What is needed => Give again, word for word, every line in the entries below from the line with "Click the @NBA handle" up to and including the line with "The height and width of the screenshot is (600, 800).", and no other line.

Given records =>

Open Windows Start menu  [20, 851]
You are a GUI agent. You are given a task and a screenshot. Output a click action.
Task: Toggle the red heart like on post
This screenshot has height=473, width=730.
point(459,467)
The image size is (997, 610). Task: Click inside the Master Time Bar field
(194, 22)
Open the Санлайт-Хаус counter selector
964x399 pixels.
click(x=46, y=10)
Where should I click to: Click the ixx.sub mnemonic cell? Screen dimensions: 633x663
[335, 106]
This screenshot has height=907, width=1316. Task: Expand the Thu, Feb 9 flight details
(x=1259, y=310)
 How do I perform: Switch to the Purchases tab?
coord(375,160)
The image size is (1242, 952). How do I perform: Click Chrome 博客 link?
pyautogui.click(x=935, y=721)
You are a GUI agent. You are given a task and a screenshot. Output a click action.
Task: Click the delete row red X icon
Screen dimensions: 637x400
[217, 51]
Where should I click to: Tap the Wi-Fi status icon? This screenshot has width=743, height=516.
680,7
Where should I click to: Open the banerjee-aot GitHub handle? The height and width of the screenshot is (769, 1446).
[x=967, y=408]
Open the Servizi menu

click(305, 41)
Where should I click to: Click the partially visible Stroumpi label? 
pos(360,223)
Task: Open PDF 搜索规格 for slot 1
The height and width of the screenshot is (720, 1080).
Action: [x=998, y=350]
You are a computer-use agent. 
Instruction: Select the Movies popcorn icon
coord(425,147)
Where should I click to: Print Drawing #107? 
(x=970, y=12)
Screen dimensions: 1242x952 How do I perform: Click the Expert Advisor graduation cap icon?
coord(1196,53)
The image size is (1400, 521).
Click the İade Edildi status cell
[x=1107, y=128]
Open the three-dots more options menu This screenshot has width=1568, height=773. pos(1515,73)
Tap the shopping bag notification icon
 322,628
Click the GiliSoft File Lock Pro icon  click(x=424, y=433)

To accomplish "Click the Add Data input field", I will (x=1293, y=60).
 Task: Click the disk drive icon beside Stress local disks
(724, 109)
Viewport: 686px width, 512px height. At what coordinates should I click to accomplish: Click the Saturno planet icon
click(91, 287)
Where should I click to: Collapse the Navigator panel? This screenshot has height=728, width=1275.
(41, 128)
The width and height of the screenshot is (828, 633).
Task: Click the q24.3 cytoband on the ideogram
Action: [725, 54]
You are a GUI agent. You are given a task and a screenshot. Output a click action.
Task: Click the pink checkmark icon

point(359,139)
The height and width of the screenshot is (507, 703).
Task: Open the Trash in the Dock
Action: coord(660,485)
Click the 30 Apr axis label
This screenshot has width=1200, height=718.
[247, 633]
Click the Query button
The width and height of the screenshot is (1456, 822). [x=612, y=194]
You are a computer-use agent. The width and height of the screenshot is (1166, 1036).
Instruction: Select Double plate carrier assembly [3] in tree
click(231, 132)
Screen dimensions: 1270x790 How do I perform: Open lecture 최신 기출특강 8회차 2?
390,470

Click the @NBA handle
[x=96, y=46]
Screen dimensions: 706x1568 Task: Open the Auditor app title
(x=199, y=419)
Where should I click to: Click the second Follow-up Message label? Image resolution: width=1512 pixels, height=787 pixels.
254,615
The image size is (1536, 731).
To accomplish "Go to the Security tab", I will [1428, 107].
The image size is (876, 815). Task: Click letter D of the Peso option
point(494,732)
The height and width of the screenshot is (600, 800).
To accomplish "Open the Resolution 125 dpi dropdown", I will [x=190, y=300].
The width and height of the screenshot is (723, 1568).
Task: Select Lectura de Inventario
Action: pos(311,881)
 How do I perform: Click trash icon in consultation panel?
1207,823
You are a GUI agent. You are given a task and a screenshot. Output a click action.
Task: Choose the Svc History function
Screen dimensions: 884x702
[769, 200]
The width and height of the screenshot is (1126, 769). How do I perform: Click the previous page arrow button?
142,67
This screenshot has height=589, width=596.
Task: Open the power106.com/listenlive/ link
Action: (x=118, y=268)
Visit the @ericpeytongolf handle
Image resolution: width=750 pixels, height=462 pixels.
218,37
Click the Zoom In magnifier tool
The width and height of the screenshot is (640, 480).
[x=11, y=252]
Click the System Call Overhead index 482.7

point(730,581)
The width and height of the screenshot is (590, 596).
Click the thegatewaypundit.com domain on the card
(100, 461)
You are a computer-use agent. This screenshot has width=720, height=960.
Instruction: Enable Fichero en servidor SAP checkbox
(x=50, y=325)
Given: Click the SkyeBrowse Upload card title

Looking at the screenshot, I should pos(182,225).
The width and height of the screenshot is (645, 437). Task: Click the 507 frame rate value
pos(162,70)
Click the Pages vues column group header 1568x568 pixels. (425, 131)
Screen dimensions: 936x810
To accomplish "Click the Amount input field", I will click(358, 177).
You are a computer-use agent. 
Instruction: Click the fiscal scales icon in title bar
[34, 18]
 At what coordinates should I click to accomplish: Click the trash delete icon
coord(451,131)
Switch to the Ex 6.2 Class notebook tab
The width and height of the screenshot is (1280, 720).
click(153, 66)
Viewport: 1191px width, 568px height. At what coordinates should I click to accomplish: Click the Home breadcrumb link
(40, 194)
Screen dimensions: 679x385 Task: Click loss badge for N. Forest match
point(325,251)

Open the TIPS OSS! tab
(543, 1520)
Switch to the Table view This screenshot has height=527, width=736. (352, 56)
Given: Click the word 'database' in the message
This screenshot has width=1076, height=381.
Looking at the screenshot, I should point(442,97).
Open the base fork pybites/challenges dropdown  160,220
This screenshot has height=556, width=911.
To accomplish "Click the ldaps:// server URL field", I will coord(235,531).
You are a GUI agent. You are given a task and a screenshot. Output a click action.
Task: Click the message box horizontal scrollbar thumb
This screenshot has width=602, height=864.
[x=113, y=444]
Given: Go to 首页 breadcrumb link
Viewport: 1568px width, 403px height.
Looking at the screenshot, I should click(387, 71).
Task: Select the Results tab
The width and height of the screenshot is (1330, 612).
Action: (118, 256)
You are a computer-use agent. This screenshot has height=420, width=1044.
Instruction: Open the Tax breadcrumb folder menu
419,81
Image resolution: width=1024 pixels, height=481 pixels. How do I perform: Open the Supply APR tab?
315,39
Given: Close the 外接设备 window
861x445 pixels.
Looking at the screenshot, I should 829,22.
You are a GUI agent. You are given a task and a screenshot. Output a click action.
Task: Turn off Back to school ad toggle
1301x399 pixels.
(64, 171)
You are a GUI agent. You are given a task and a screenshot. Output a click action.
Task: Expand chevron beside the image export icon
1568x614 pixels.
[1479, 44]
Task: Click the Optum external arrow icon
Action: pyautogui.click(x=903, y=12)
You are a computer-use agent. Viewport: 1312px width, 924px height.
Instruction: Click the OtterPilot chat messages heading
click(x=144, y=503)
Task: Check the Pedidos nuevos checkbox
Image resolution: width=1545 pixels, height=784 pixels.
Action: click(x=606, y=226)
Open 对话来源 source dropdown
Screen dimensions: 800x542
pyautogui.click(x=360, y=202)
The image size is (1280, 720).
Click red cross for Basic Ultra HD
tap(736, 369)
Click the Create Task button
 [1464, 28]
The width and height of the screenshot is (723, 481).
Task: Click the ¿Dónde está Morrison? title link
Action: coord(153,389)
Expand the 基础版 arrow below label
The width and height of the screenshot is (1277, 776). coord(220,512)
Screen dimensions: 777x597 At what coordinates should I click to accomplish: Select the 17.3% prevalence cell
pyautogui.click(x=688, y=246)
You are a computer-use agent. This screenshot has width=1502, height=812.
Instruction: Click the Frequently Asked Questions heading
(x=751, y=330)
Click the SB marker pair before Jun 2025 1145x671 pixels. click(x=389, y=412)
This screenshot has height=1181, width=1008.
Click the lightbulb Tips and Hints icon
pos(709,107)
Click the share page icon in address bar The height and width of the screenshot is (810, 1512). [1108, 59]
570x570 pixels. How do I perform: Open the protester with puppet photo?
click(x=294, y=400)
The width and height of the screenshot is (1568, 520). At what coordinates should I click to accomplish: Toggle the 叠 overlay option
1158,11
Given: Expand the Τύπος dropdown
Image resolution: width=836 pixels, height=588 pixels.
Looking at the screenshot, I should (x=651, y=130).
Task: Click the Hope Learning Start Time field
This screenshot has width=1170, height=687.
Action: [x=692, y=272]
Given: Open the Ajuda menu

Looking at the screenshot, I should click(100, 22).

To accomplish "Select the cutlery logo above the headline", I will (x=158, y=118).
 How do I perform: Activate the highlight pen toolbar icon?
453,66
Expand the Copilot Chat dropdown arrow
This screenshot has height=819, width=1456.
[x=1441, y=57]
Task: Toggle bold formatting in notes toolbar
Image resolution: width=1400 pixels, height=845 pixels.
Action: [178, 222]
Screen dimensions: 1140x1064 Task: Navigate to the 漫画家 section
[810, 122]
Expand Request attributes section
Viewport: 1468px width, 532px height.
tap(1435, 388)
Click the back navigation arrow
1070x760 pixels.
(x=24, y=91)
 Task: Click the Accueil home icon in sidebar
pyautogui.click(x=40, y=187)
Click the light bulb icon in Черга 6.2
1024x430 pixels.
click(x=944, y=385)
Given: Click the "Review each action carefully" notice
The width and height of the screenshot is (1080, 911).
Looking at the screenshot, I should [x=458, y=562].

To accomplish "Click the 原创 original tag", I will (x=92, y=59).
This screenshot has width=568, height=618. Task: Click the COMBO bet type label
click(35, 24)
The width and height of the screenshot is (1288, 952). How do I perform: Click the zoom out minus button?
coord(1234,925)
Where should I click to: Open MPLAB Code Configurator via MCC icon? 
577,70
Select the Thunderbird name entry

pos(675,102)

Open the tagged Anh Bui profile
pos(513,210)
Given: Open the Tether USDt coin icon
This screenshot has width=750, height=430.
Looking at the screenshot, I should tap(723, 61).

Task output =>
Click the @NBA handle
[x=96, y=46]
Screen dimensions: 706x1568 Task: Open the Auditor app title
(x=199, y=419)
Where should I click to: Click the second Follow-up Message label? Image resolution: width=1512 pixels, height=787 pixels.
254,615
The image size is (1536, 731).
To accomplish "Go to the Security tab", I will [1428, 107].
The image size is (876, 815). Task: Click letter D of the Peso option
point(494,732)
The height and width of the screenshot is (600, 800).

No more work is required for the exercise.